**Excerpt:**
_ _ _
## Import Languages

dataset location:
> `\dataset\languages\`

### languages.json
data from WikiPedia and in ISO format, includes extra data such as native name and number of speakers. Source:
* https://en.wikipedia.org/wiki/List_of_languages_by_number_of_native_speakers

### language-codes
ISO Language Codes (639-1 and 693-2) and IETF Language Types("language-codes" directory): 
* https://datahub.io/core/language-codes

more on specific standards:
* https://www.iso.org/iso-639-language-codes.html

"file" collumn in "ietf-language-tags.csv" point to "core/main" directory files with usefull information about languages.

### core
provided by [CLDR project](https://cldr.unicode.org/) available in:
* https://www.unicode.org/Public/cldr/latest/core.zip

In [1]:
# Cleaning and setup.
_ _ _
**Provided material:**
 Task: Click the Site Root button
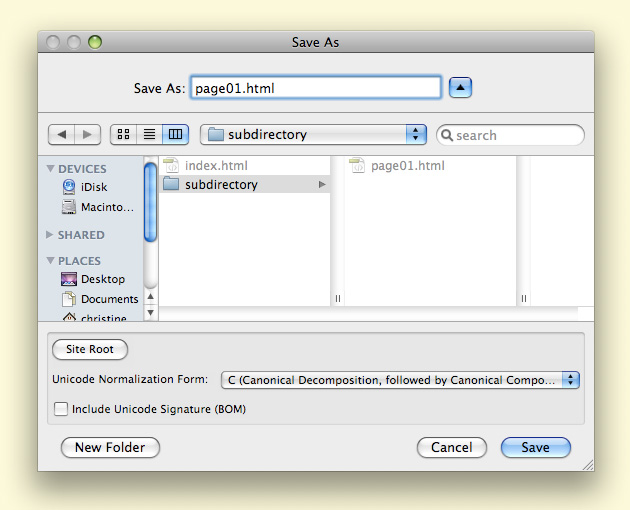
_ _ _
**Exercise objective:** In the language dataset notes, reproduce the passage starting at "### language-codes" and ending at "information about languages.", substituting "folder" for "directory".

**The output:**
### language-codes
ISO Language Codes (639-1 and 693-2) and IETF Language Types("language-codes" folder): 
* https://datahub.io/core/language-codes

more on specific standards:
* https://www.iso.org/iso-639-language-codes.html

"file" collumn in "ietf-language-tags.csv" point to "core/main" folder files with usefull information about languages.